Report each line from the records where the string "Garrett" turns up.
Segment Start: RECORDS SUPPLIED
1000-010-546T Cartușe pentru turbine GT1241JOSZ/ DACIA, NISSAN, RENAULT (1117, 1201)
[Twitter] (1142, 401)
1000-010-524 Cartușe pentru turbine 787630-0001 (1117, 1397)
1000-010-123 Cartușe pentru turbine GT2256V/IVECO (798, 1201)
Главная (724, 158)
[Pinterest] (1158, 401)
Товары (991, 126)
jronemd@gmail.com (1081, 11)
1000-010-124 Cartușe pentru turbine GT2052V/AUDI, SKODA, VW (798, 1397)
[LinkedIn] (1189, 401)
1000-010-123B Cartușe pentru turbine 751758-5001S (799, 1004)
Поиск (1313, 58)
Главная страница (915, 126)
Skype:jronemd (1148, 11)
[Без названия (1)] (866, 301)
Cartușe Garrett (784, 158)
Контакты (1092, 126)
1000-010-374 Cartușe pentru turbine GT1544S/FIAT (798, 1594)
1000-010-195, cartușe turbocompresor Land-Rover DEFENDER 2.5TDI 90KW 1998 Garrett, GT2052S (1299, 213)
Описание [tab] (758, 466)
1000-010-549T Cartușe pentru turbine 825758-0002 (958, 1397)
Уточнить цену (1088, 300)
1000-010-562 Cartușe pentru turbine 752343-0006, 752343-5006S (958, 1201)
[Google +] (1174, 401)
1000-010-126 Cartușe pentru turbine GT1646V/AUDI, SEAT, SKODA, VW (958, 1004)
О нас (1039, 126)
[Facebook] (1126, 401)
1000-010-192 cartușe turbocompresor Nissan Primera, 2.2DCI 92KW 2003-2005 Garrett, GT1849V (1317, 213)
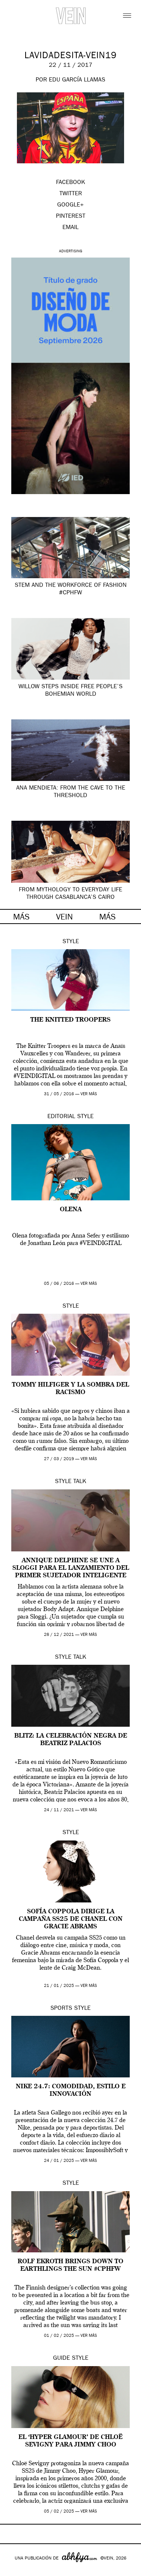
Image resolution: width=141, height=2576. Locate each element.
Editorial (61, 1117)
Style (70, 942)
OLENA (71, 1210)
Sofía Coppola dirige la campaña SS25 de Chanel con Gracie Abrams (71, 1919)
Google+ (13, 2571)
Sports (61, 2009)
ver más (88, 1094)
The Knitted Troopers (70, 1020)
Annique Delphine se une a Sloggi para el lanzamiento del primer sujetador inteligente (70, 1568)
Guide (61, 2359)
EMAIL (70, 228)
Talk (79, 1482)
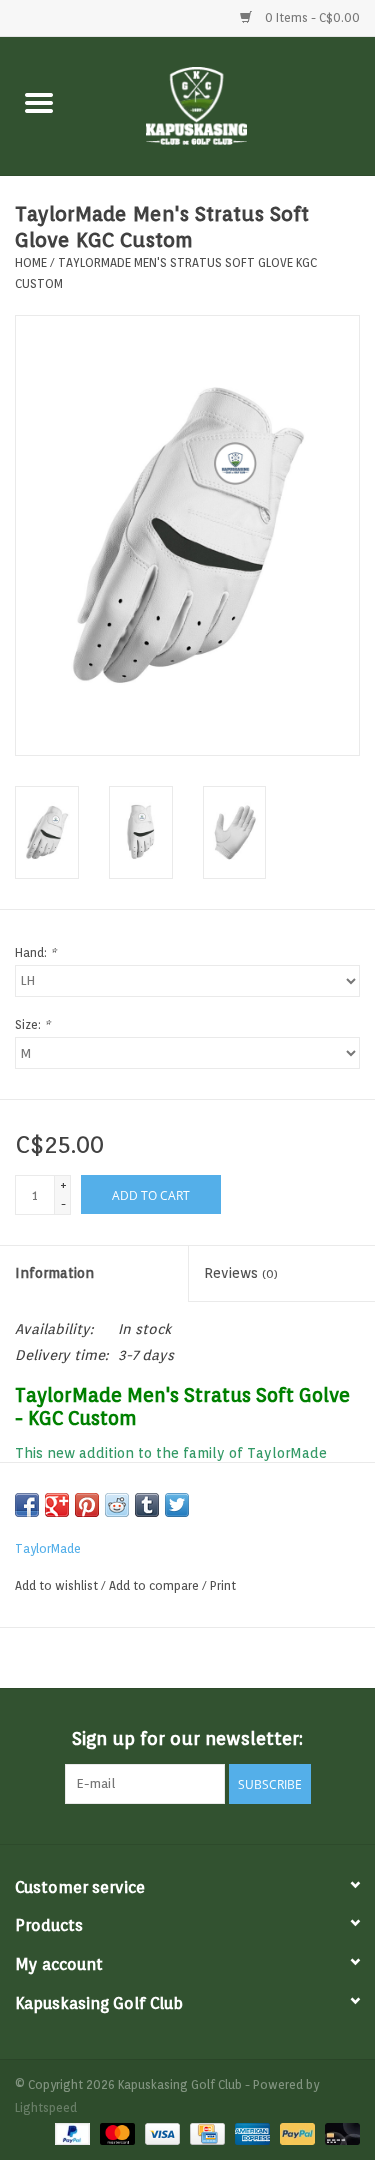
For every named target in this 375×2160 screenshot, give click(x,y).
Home (31, 262)
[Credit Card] (205, 2132)
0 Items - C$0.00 (311, 17)
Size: (32, 1024)
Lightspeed (46, 2107)
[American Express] (250, 2132)
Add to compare (155, 1585)
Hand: (35, 952)
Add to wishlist (58, 1585)
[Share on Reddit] (117, 1505)
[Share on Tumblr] (147, 1505)
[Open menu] (39, 102)
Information (54, 1273)
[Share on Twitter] (177, 1505)
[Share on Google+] (57, 1505)
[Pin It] (87, 1505)
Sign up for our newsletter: (187, 1738)
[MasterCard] (115, 2132)
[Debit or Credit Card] (339, 2132)
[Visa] (160, 2132)
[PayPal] (70, 2132)
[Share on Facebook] (27, 1505)
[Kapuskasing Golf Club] (227, 105)
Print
Segment End: RECORDS SUPPLIED
ANSWER TO THIS TASK =>
Cartușe Garrett (784, 158)
1000-010-195, cartușe turbocompresor Land-Rover DEFENDER 2.5TDI 90KW 1998 Garrett, GT2052S (1299, 213)
1000-010-192 cartușe turbocompresor Nissan Primera, 2.2DCI 92KW 2003-2005 Garrett, GT1849V (1317, 213)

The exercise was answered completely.